PROBLEM REQUIREMENTS » With every picture left out, give the data below back exactly.

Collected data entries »
════════

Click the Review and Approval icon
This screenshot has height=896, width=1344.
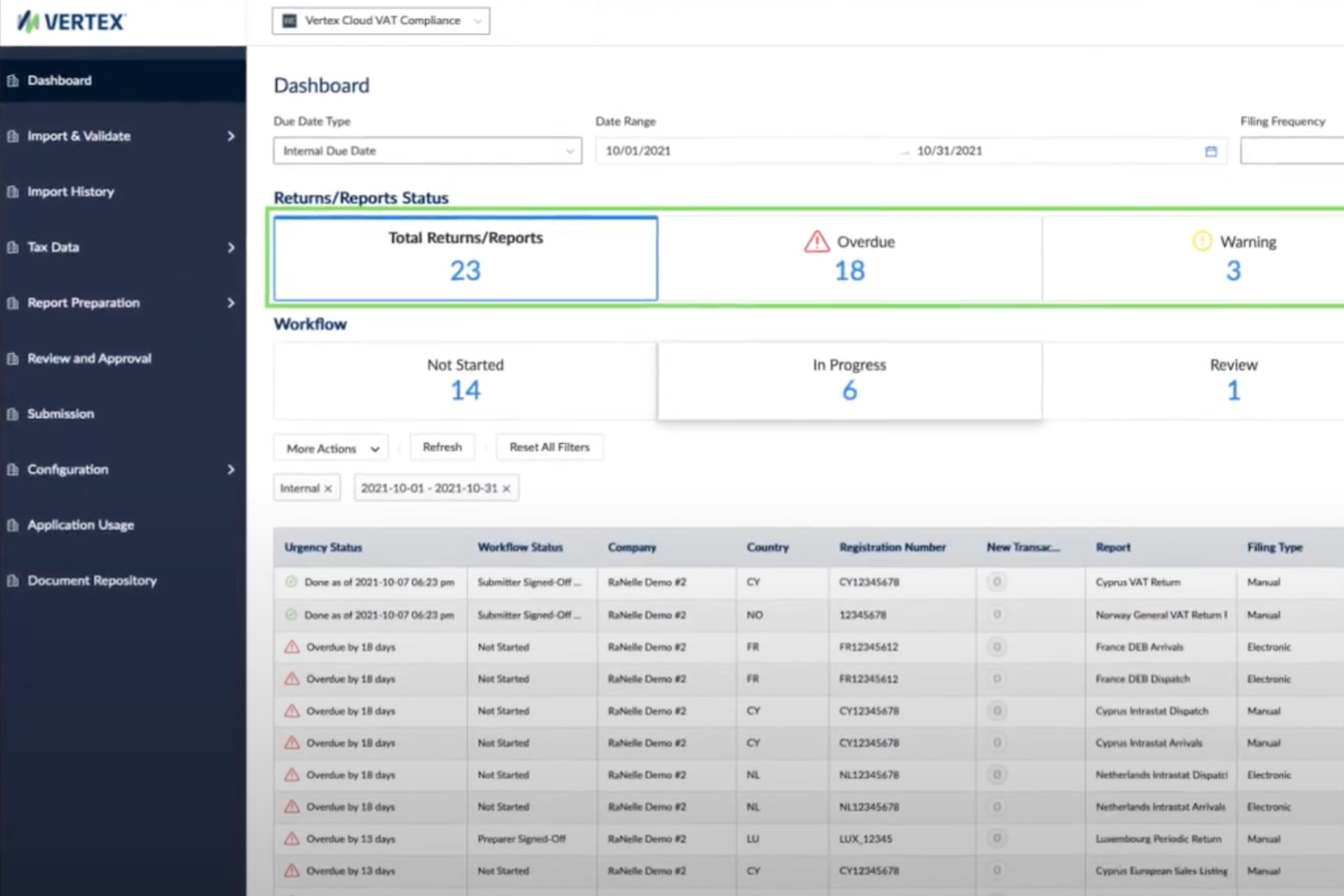12,358
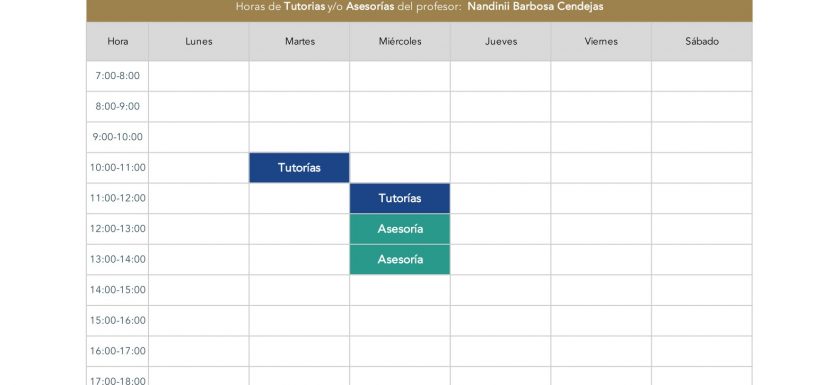Click the Sábado column header
Viewport: 840px width, 385px height.
point(702,41)
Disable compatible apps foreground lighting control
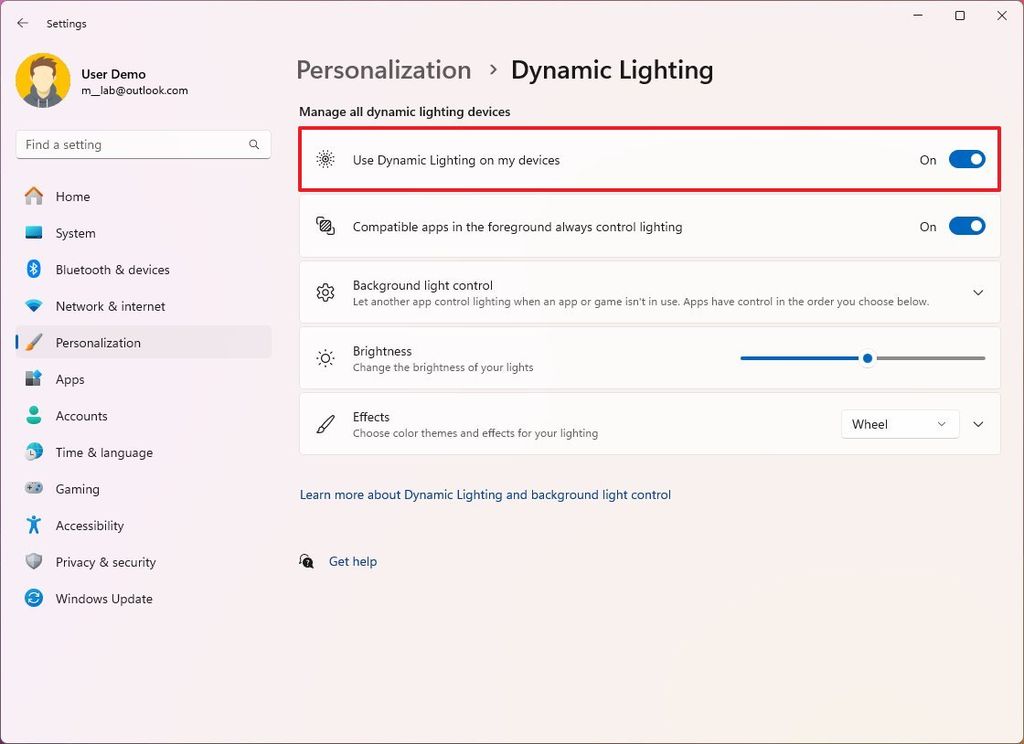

════════

SOLUTION TO THIS PROBLEM »
Click the Review and Approval icon
This screenshot has height=896, width=1344.
12,358
Click the Sábado column header
Viewport: 840px width, 385px height.
point(702,41)
Disable compatible apps foreground lighting control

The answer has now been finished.